Nash Ensemble / Ian Brown piano
Rebecca Evans soprano

Camille Saint-Saëns (1835-1921)
Caprice sur des airs danois et russes Op. 79

Maurice Ravel (1875-1937)
Cinq mélodies populaires grecques
Chants populaires (selection)

Claude Debussy (1862-1918)
String Quartet in G minor Op. 10


Maurice Delage (1879-1961)
Quatre poèmes hindous

Gabriel Fauré (1845-1924)
Piano Quartet No. 2 in G minor Op. 45

This show was supposed to feature Christine Rice, who cancelled. I hope everything is good in her camp, given she had to pull out of the entire run of Ulisse this past January.

I only became aware of the change of artist the day of the show and, for a moment, I considered not attending.
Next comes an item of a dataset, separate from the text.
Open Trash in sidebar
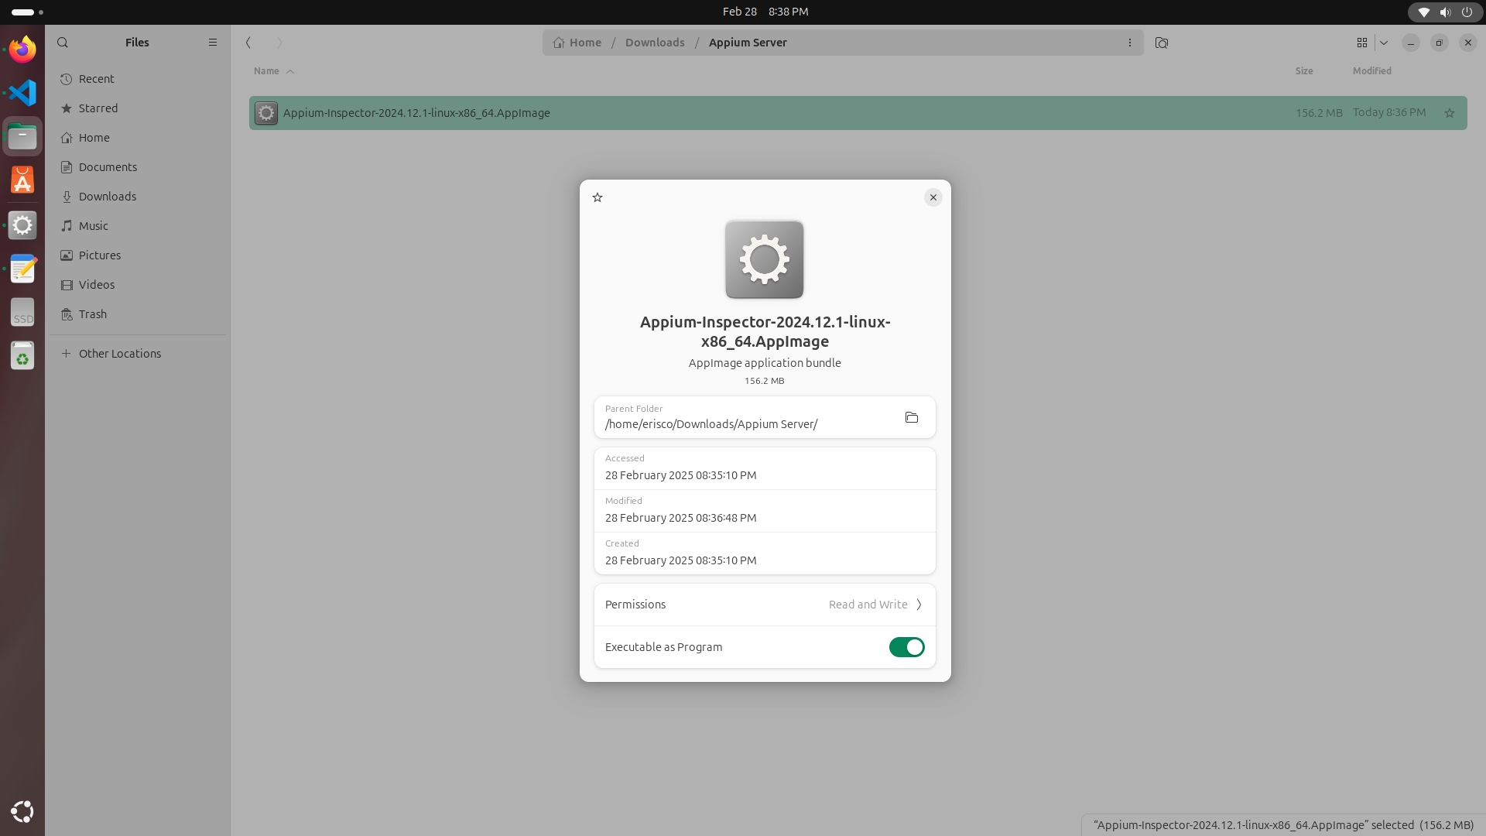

But then I thought, hey, why not? It turned out to be the right decision.

First off, it has started to become clear to me that I really enjoy French song – as well as the instrumental output. The way the French handle chord progressions is quite different from everyone else and at this point I still find it surprising and refreshing for the ear (though Rameau remains hit and miss…).

I’d seen Evans twice before as Countess Almaviva and then Rodelinda (just a few months ago) and those didn’t turn me into a fan – though her Rodelinda was properly frightening, so it came pretty close. This, however, showcased her intelligence when it comes to phrasing. I’d say she likes singing this stuff perhaps more than the other things I’d seen her in, as what I sensed was a good deal of spontaneity and even playfulness, neither of which is easy to achieve. There were some limitations to her voice which her obvious feeling for style and well honed stage experience (particularly in the sense of tackling things head on) couldn’t quite overcome and in turn made me think this would be/is fabulous rep for Antonacci. That being said, I would come see Evans again in more of the same.
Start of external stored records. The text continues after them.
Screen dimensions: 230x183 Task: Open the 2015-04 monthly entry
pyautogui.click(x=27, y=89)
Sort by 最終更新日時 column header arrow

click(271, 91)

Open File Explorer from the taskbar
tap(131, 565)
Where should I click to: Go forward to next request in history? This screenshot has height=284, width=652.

As far as instrumentals, I loved the Saint-Saëns, but then I normally like what I’ve heard from him. Such fun and playful writing for the winds! That is the right approach in getting yours truly interested, because later on came a lot of string shredding, which for me can be rather much (no fault of the ensemble, they sounded gorgeous). This rep was unusually heavy on the viola (ended with a broken string, too) but our violist’s tone sounded superb even for this wind instrument fan. The other piece I loved (not just liked) was Delage’s Quatre poèmes hindous, where vocals and orchestra fed off each other optimally, plus who knew cello does such a good job doubling up as sitar?! Clearly not me, but I was once again (very) pleasantly surprised.

Conclusion: taking a chance can pay off big time.